* _What you will do_
Starting at the line containing "881x623 pixels." and ending at the end of the material, write those lines out again with "column header" renamed to "column title", changing nothing else. Leave out the pictures.
::::
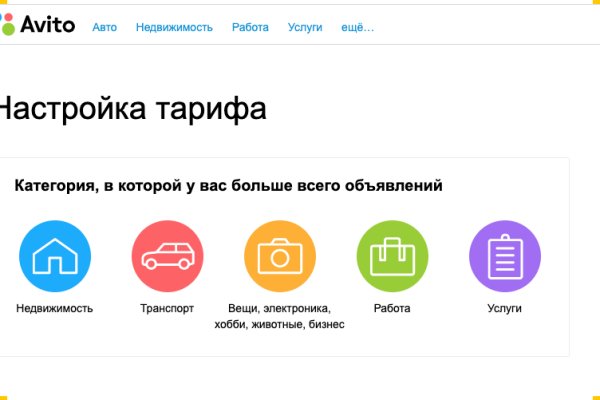This screenshot has width=600, height=400.
Task: Open Недвижимость in the top navigation bar
Action: pos(174,27)

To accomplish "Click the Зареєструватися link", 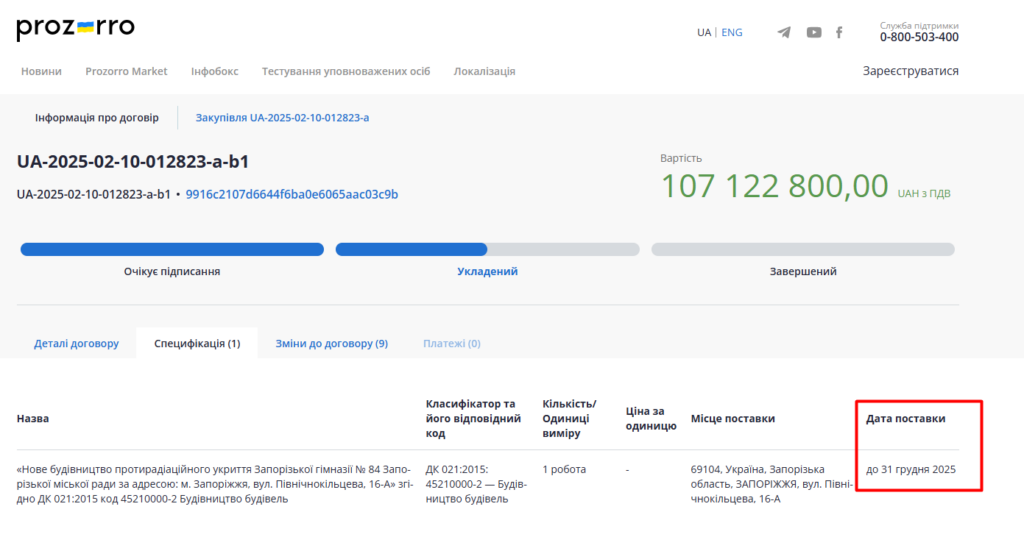I will [x=910, y=71].
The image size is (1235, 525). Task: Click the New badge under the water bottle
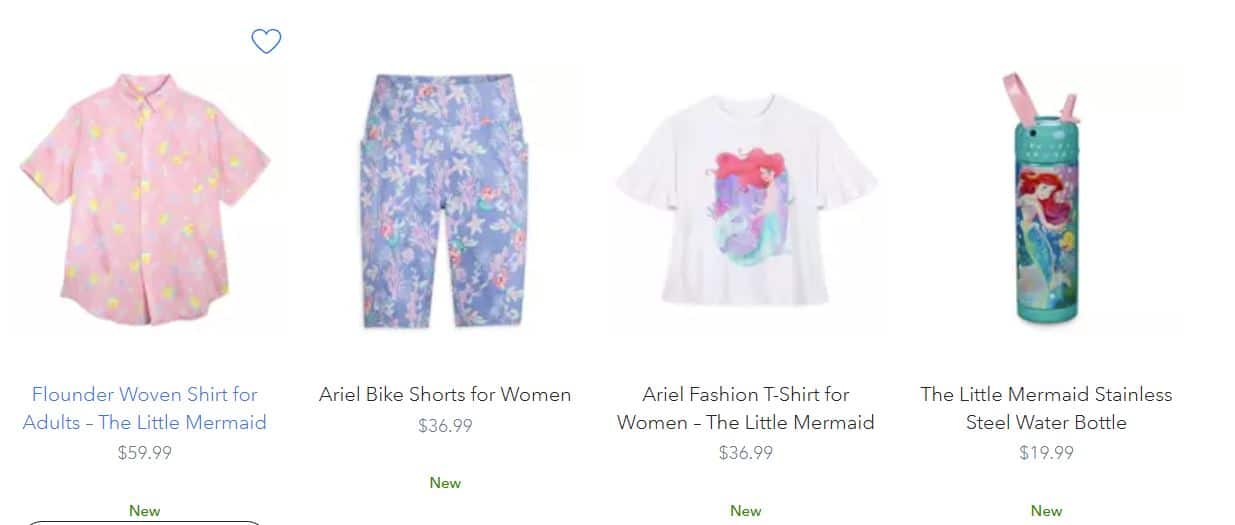pyautogui.click(x=1046, y=511)
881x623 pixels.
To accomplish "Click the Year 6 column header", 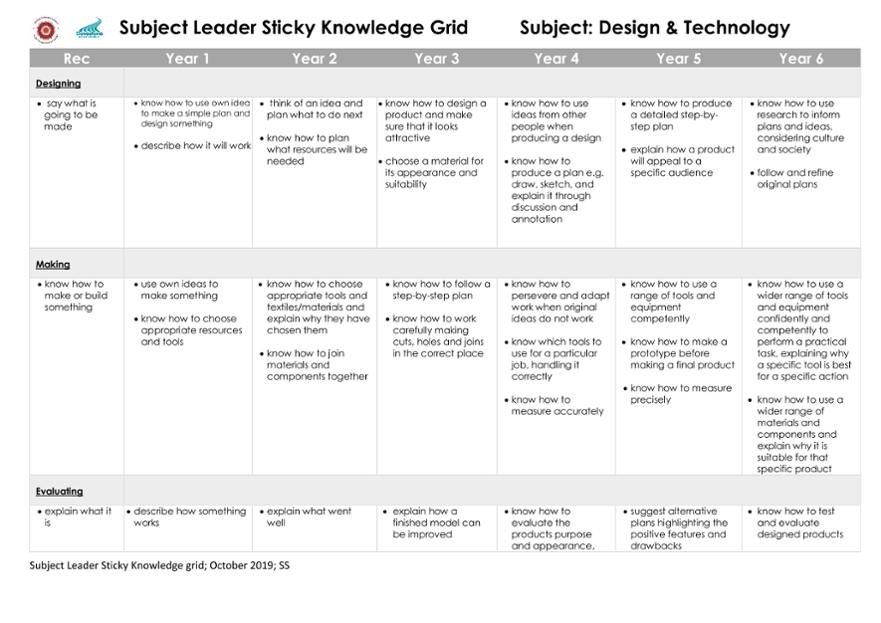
::::
* _Reply_
881x623 pixels.
To accomplish "Click the Year 6 column title", 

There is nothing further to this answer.